Sales to adults 21 and older should begin in July. You may have heard that they’ll start on July 1, but that’s not a certainty — it’s merely the earliest possible date for sales to begin, since the state Cannabis Control Commission begins accepting applications for marijuana business licenses on April 1 and then has 90 days to act on them.
Where will I be able to buy marijuana when sales begin?
Most likely, the only places that will have marijuana in stock in July will be some of the 22 currently-operating medical dispensaries (along with any that open before July) that win a recreational license, too.
But not all medical dispensaries want or will be able to get a recreational license.
It’s possible some new retail pot shops will be able to open and buy inventory from the existing medical dispensaries, but only if there’s supply to spare. So, realistically, we’re looking at a pretty small handful of stores. Three? Five? Ten? Not a lot.
Why so few?
Three main reasons:
1. It takes four-and-a-half to six months to grow a marijuana plant, depending on the technique used. New operators can’t plant their clones or seeds until they get their licenses, meaning they’ll be ready closer to the end of 2018.
2. A bunch of medical dispensaries have promised their communities to remain medical-only, or are having trouble getting local permission to “convert” into hybrid medical-recreational shops. There’s an ongoing legal debate about how binding those promises are and how much control cities and towns have over the conversion process. Those questions may be resolved only with a lawsuit and or a change in state law — and that will take some time.
3. A large number of municipalities have put in place bans and moratoriums on recreational businesses. Fewer possible locations means fewer operators.
So are there going to be lines out the door and supply shortages?
Maybe — it depends on how many stores actually open and how many consumers actually show up on the first day of sales.

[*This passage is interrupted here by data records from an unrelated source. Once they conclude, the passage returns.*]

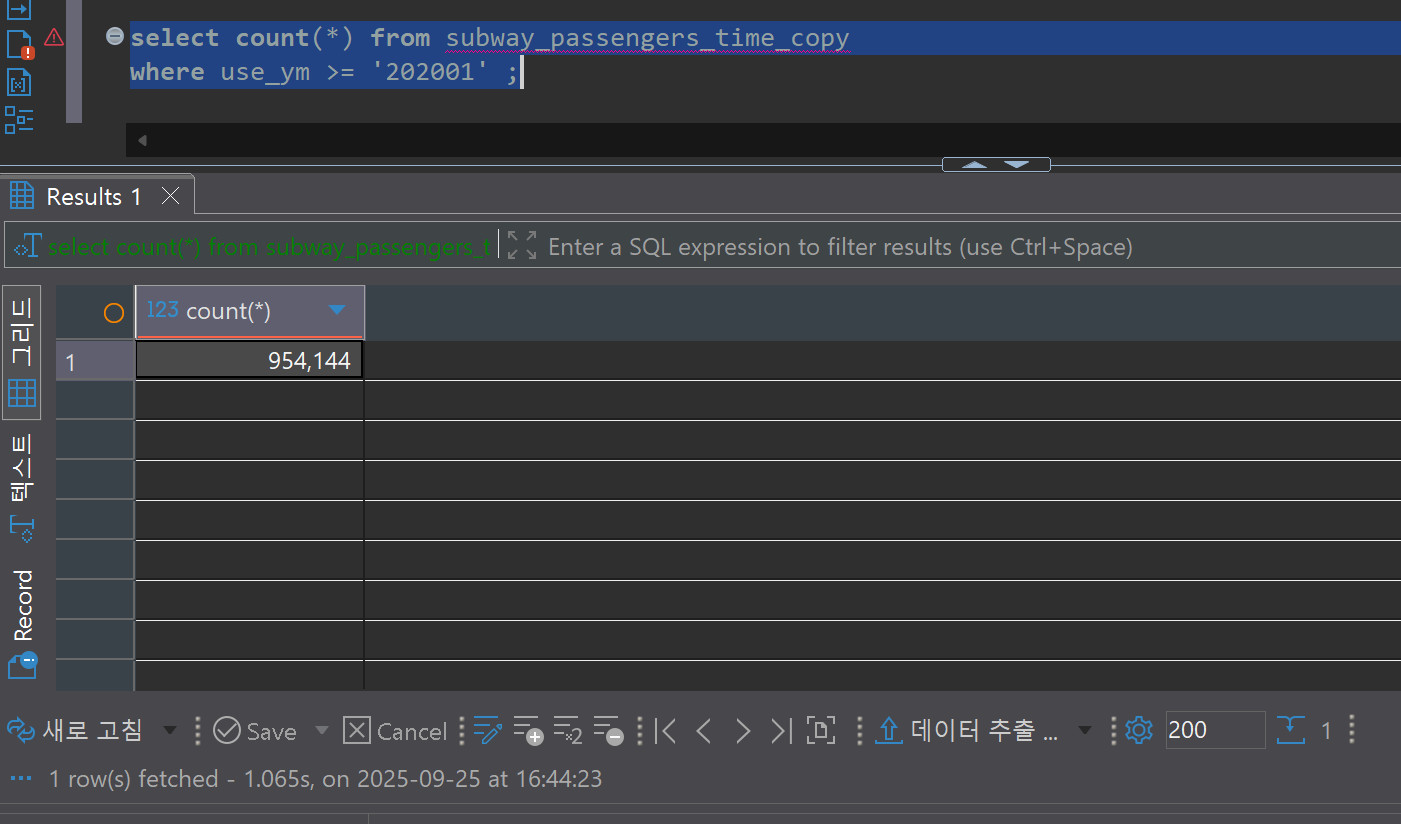Expand the Save button dropdown arrow

coord(321,731)
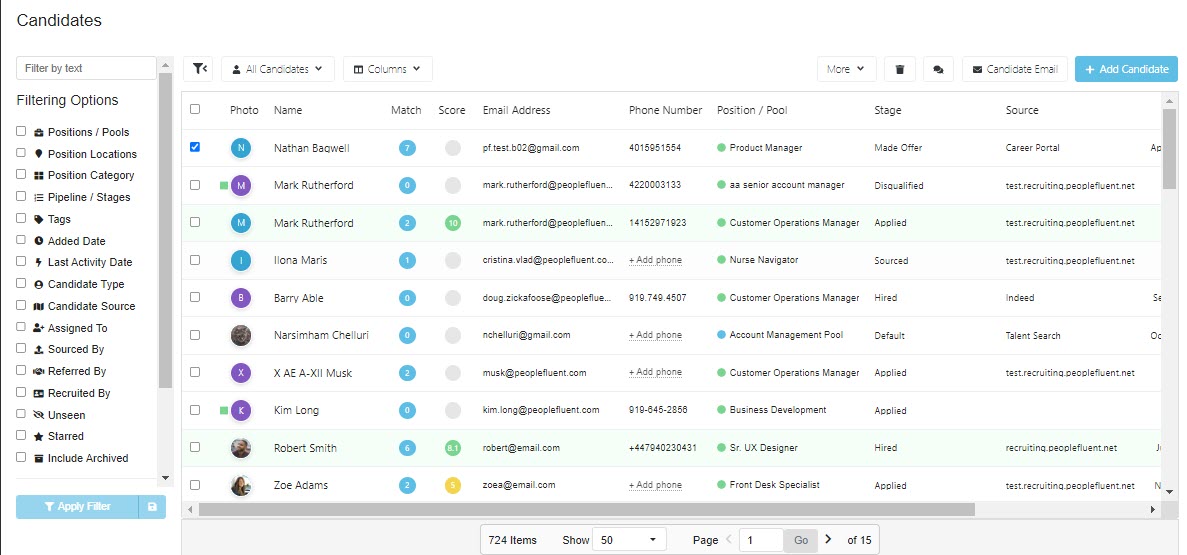Sort by the Stage column header

click(887, 110)
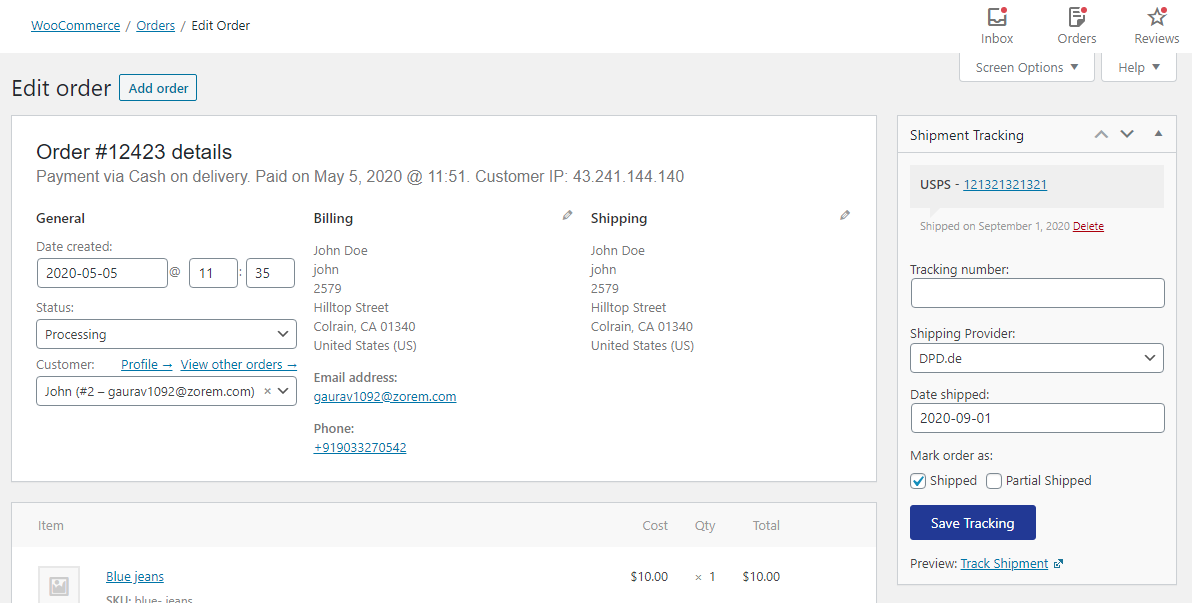Open the order Status dropdown

pyautogui.click(x=166, y=334)
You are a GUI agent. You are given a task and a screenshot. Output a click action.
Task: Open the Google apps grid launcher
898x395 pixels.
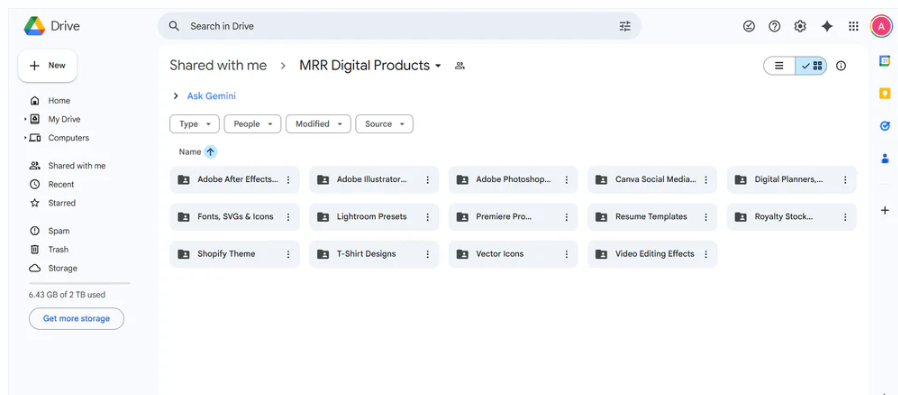tap(853, 26)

Some existing medical dispensaries are ramping up production in anticipation of getting a recreational license. They’re also required to set aside a chunk of their inventory for registered patients.
So you’re saying I can just get a medical card, cut the line, and tap into the strategic weed reserve? Sweet! Where do I sign up?
Getting a medical card requires seeing a physician, getting a recommendation, and sending in a photo and some paperwork to the state. Doctors can charge up to $200 for the initial appointment, while the state charges a $50 fee (waived for low-income residents). So it’s not instantaneous.
Also, keep in mind that many registered patients really rely on cannabis to control seizure disorders and treat other serious ailments. If you’re just curious about getting high, maybe don’t do this.
How expensive will marijuana be?
Now you’re really taxing the powers of our crystal ball. No one knows — it depends on the supply and the demand. Right now, an eighth of an ounce of cannabis flower goes for about $50 at a medical dispensary. It’s possible prices will spike this summer if demand is high and supply is low; in other states, prices have come way down as the industry grows and competition increases.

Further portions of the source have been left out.